(Instructions)
**1.** Copy the pancreatic cancer case report word for word, everything from "Molecular tumor boards in" down to "recommend precise therapies.".
**2.** According to the pancreatic cancer case report, what homologous recombination deficiency score did the patient's genetic testing show?

(Reading passage)
★ ★ ★ ★
Molecular tumor boards in pancreatic cancer with liver metastasis: A case report.

BACKGROUND

Pancreatic cancer has limited treatment options and poor prognosis owing to late diagnosis and aggressive biology. Current therapies include surgery, chemotherapy, and radiation; however, the outcomes remain suboptimal. Molecular tumor boards (MTB) enhance personalized treatment by analyzing genomic data to identify targetable mutations and recommend precise therapies.

CASE SUMMARY

A 45-year-old male presented with jaundice in December 2022. Initial investigations revealed a pancreatic head mass and liver metastases; a liver biopsy confirmed moderately differentiated adenocarcinoma. The patient received multimodal therapies, including gemcitabine, albumin-bound paclitaxel, nimotuzumab, and proton radiotherapy, which initially resulted in significant shrinkage of the pancreatic lesion and a reduction in liver metastases. However, the disease eventually progressed, prompting further evaluation at our MTB clinic. Genetic testing revealed a homologous recombination deficiency (HRD) score of 58 (HRD-positive) and a pathogenic BRCA2 mutation (p.T3033fs), suggesting sensitivity to PARP inhibitors and platinum-based therapies. Based on these findings, the patient was administered olaparib, which, combined with immunotherapy (tislelizumab, atezolizumab) and hepatic arterial infusion chemotherapy (5-fluorouracil + leucovorin + oxaliplatin regimen), led to further stabilization and partial reduction of liver metastases. This case underscores the positive role of the MTB model in interpreting genetic profiles and guiding personalized treatment strategies for such patients.
★ ★ ★ ★
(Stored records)
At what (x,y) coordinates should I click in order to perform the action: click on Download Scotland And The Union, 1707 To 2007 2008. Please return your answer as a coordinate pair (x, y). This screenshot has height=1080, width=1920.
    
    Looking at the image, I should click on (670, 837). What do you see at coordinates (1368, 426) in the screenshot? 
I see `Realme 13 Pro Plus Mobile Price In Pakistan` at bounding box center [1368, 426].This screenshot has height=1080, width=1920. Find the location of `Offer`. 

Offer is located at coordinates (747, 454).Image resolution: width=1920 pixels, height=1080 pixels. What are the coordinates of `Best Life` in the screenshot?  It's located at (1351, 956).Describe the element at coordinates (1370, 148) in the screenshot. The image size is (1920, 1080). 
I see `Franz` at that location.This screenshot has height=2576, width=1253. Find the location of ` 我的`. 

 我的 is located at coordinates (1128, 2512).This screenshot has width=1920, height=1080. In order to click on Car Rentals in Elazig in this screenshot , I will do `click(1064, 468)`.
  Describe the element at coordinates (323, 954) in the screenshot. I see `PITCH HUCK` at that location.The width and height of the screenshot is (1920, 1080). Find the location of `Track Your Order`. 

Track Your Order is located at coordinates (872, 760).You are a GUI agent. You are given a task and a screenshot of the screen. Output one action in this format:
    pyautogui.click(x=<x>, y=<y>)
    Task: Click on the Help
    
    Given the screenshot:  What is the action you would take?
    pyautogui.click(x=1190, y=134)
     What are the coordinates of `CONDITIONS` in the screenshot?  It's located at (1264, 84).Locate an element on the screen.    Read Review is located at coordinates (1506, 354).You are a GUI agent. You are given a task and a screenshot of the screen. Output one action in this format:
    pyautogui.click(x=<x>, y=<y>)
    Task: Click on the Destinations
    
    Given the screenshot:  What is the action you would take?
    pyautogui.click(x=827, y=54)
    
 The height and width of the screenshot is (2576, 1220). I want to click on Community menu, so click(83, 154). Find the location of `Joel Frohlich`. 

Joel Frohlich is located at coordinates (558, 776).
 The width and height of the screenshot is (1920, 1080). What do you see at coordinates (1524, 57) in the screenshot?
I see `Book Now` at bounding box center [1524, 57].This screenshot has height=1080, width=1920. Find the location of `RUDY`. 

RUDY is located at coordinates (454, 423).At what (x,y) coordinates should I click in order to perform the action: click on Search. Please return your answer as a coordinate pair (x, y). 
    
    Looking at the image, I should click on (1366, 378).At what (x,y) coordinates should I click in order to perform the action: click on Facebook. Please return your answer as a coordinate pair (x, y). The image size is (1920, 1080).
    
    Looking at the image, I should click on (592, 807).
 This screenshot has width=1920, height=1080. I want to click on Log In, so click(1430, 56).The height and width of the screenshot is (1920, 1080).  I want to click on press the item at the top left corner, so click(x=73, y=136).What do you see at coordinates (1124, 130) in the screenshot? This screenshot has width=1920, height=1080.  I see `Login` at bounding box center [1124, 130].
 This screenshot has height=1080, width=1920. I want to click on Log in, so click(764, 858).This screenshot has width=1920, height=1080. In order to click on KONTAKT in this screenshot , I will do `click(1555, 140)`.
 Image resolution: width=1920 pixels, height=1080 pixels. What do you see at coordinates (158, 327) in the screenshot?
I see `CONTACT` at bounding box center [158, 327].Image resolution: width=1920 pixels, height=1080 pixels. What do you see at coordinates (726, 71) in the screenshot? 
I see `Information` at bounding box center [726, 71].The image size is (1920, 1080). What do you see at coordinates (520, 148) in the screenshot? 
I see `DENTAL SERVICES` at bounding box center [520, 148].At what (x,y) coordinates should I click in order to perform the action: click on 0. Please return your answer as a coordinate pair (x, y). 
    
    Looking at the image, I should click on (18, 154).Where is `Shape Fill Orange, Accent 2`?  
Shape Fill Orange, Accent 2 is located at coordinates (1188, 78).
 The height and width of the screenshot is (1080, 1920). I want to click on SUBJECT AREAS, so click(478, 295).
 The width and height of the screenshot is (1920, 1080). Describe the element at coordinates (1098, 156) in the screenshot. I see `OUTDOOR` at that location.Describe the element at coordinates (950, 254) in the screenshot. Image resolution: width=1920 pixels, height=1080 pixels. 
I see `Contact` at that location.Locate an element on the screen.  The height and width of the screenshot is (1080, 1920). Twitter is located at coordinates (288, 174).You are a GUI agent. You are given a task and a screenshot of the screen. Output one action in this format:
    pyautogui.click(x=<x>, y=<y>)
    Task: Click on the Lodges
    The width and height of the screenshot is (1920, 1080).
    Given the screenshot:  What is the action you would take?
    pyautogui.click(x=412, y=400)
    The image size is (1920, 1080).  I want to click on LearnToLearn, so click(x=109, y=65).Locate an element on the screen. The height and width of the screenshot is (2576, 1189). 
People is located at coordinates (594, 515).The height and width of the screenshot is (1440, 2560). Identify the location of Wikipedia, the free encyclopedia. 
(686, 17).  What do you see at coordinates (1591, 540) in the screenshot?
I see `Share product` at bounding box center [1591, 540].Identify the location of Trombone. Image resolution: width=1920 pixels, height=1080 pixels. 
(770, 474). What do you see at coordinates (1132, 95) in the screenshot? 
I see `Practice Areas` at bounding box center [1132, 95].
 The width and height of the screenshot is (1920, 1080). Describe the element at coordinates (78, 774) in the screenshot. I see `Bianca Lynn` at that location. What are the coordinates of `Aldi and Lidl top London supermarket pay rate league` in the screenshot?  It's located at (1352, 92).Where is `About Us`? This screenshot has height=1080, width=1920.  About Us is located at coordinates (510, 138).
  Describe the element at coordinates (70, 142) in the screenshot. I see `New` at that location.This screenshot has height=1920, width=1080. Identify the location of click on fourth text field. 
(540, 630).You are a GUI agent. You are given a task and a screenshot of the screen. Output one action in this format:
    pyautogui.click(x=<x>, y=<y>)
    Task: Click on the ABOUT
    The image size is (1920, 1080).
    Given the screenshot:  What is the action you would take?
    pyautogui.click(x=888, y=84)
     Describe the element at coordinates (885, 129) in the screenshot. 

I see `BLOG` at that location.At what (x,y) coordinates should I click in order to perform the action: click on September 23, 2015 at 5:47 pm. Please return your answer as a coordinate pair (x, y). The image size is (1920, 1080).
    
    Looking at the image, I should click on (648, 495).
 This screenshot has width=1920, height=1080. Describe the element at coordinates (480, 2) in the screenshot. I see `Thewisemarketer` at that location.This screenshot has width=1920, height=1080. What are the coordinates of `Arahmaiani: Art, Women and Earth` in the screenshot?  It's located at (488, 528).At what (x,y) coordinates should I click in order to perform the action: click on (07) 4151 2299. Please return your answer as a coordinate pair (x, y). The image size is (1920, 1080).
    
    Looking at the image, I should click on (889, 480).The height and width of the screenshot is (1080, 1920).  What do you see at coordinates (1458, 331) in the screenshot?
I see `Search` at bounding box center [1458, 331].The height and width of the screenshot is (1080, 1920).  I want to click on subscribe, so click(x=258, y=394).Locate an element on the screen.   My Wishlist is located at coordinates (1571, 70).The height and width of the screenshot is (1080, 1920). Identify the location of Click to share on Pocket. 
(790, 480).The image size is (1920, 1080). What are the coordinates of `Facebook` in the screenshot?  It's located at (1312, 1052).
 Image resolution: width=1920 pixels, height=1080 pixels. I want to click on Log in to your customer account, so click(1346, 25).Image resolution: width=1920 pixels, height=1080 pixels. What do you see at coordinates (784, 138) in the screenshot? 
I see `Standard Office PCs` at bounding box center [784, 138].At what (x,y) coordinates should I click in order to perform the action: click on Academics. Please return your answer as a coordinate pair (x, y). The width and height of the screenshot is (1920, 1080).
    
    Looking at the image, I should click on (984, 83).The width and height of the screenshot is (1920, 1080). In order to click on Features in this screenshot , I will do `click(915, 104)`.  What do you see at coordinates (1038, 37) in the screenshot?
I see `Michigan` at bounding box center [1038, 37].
★ ★ ★ ★
(Expected results)
**1.**
Molecular tumor boards in pancreatic cancer with liver metastasis: A case report.

BACKGROUND

Pancreatic cancer has limited treatment options and poor prognosis owing to late diagnosis and aggressive biology. Current therapies include surgery, chemotherapy, and radiation; however, the outcomes remain suboptimal. Molecular tumor boards (MTB) enhance personalized treatment by analyzing genomic data to identify targetable mutations and recommend precise therapies.

**2.** The score was 58, which was HRD-positive.